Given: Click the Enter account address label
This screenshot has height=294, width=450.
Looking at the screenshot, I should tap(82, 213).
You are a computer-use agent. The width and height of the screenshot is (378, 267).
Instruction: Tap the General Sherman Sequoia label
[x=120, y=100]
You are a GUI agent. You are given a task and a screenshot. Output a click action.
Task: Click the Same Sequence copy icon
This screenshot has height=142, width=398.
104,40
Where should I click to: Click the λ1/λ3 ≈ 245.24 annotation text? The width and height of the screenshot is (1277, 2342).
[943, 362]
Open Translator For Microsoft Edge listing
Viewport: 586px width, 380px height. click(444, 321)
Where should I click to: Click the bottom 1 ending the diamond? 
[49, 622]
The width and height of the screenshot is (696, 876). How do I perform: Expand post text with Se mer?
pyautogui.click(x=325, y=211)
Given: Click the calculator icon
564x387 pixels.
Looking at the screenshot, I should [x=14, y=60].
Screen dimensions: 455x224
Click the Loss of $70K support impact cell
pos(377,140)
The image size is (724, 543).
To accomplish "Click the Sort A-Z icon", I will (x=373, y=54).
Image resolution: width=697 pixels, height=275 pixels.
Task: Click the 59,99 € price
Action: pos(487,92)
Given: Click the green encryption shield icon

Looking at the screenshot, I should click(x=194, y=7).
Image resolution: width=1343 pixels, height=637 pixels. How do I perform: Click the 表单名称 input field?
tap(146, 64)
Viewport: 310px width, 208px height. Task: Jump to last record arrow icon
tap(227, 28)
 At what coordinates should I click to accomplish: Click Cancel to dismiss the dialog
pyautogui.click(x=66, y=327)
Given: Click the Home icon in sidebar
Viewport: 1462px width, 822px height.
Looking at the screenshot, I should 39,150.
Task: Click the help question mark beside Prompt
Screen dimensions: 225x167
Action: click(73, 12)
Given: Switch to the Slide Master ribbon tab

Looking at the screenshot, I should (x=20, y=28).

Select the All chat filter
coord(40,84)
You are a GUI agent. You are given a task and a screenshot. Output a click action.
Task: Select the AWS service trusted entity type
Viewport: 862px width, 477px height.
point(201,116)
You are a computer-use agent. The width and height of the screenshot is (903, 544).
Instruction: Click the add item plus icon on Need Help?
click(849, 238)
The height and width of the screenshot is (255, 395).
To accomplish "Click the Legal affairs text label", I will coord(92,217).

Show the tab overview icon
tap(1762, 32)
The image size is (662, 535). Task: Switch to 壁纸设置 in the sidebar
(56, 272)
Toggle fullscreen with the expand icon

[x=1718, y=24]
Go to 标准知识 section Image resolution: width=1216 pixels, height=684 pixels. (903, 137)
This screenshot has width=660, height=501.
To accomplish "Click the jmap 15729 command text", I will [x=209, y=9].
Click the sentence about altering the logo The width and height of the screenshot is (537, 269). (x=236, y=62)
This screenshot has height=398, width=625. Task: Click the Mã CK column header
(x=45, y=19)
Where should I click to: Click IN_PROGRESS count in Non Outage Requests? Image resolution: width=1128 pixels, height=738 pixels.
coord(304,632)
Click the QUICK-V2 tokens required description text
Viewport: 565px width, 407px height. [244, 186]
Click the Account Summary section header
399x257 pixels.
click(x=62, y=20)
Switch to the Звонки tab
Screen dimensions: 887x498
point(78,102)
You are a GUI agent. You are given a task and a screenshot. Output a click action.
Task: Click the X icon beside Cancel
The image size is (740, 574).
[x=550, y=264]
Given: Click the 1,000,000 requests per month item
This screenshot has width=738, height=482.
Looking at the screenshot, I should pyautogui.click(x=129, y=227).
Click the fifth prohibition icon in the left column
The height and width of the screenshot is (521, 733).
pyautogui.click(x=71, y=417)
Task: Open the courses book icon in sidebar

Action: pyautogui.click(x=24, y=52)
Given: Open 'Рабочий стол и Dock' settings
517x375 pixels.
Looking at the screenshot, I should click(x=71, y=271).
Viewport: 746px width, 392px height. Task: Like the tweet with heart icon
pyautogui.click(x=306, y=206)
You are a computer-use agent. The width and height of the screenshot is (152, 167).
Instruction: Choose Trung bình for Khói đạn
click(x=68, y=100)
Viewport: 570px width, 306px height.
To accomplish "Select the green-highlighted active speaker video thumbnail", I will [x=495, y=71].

* _What the task requires_: Set the records above down again. Match them exactly.

* _Response below_:
Given: Click the Enter account address label
This screenshot has height=294, width=450.
Looking at the screenshot, I should tap(82, 213).
You are a computer-use agent. The width and height of the screenshot is (378, 267).
Instruction: Tap the General Sherman Sequoia label
[x=120, y=100]
You are a GUI agent. You are given a task and a screenshot. Output a click action.
Task: Click the Same Sequence copy icon
This screenshot has height=142, width=398.
104,40
Where should I click to: Click the λ1/λ3 ≈ 245.24 annotation text? The width and height of the screenshot is (1277, 2342).
[943, 362]
Open Translator For Microsoft Edge listing
Viewport: 586px width, 380px height. click(444, 321)
Where should I click to: Click the bottom 1 ending the diamond? 
[49, 622]
The width and height of the screenshot is (696, 876). How do I perform: Expand post text with Se mer?
pyautogui.click(x=325, y=211)
Given: Click the calculator icon
564x387 pixels.
Looking at the screenshot, I should [x=14, y=60].
Screen dimensions: 455x224
Click the Loss of $70K support impact cell
pos(377,140)
The image size is (724, 543).
To accomplish "Click the Sort A-Z icon", I will (x=373, y=54).
Image resolution: width=697 pixels, height=275 pixels.
Task: Click the 59,99 € price
Action: pos(487,92)
Given: Click the green encryption shield icon

Looking at the screenshot, I should click(x=194, y=7).
Image resolution: width=1343 pixels, height=637 pixels. How do I perform: Click the 表单名称 input field?
tap(146, 64)
Viewport: 310px width, 208px height. Task: Jump to last record arrow icon
tap(227, 28)
 At what coordinates should I click to accomplish: Click Cancel to dismiss the dialog
pyautogui.click(x=66, y=327)
Given: Click the Home icon in sidebar
Viewport: 1462px width, 822px height.
Looking at the screenshot, I should 39,150.
Task: Click the help question mark beside Prompt
Screen dimensions: 225x167
Action: click(73, 12)
Given: Switch to the Slide Master ribbon tab

Looking at the screenshot, I should (x=20, y=28).

Select the All chat filter
coord(40,84)
You are a GUI agent. You are given a task and a screenshot. Output a click action.
Task: Select the AWS service trusted entity type
Viewport: 862px width, 477px height.
point(201,116)
You are a computer-use agent. The width and height of the screenshot is (903, 544).
Instruction: Click the add item plus icon on Need Help?
click(849, 238)
The height and width of the screenshot is (255, 395).
To accomplish "Click the Legal affairs text label", I will coord(92,217).

Show the tab overview icon
tap(1762, 32)
The image size is (662, 535). Task: Switch to 壁纸设置 in the sidebar
(56, 272)
Toggle fullscreen with the expand icon

[x=1718, y=24]
Go to 标准知识 section Image resolution: width=1216 pixels, height=684 pixels. (903, 137)
This screenshot has width=660, height=501.
To accomplish "Click the jmap 15729 command text", I will [x=209, y=9].
Click the sentence about altering the logo The width and height of the screenshot is (537, 269). (x=236, y=62)
This screenshot has height=398, width=625. Task: Click the Mã CK column header
(x=45, y=19)
Where should I click to: Click IN_PROGRESS count in Non Outage Requests? Image resolution: width=1128 pixels, height=738 pixels.
coord(304,632)
Click the QUICK-V2 tokens required description text
Viewport: 565px width, 407px height. [244, 186]
Click the Account Summary section header
399x257 pixels.
click(x=62, y=20)
Switch to the Звонки tab
Screen dimensions: 887x498
point(78,102)
You are a GUI agent. You are given a task and a screenshot. Output a click action.
Task: Click the X icon beside Cancel
The image size is (740, 574).
[x=550, y=264]
Given: Click the 1,000,000 requests per month item
This screenshot has width=738, height=482.
Looking at the screenshot, I should pyautogui.click(x=129, y=227).
Click the fifth prohibition icon in the left column
The height and width of the screenshot is (521, 733).
pyautogui.click(x=71, y=417)
Task: Open the courses book icon in sidebar

Action: pyautogui.click(x=24, y=52)
Given: Open 'Рабочий стол и Dock' settings
517x375 pixels.
Looking at the screenshot, I should click(x=71, y=271).
Viewport: 746px width, 392px height. Task: Like the tweet with heart icon
pyautogui.click(x=306, y=206)
You are a computer-use agent. The width and height of the screenshot is (152, 167).
Instruction: Choose Trung bình for Khói đạn
click(x=68, y=100)
Viewport: 570px width, 306px height.
To accomplish "Select the green-highlighted active speaker video thumbnail", I will [x=495, y=71].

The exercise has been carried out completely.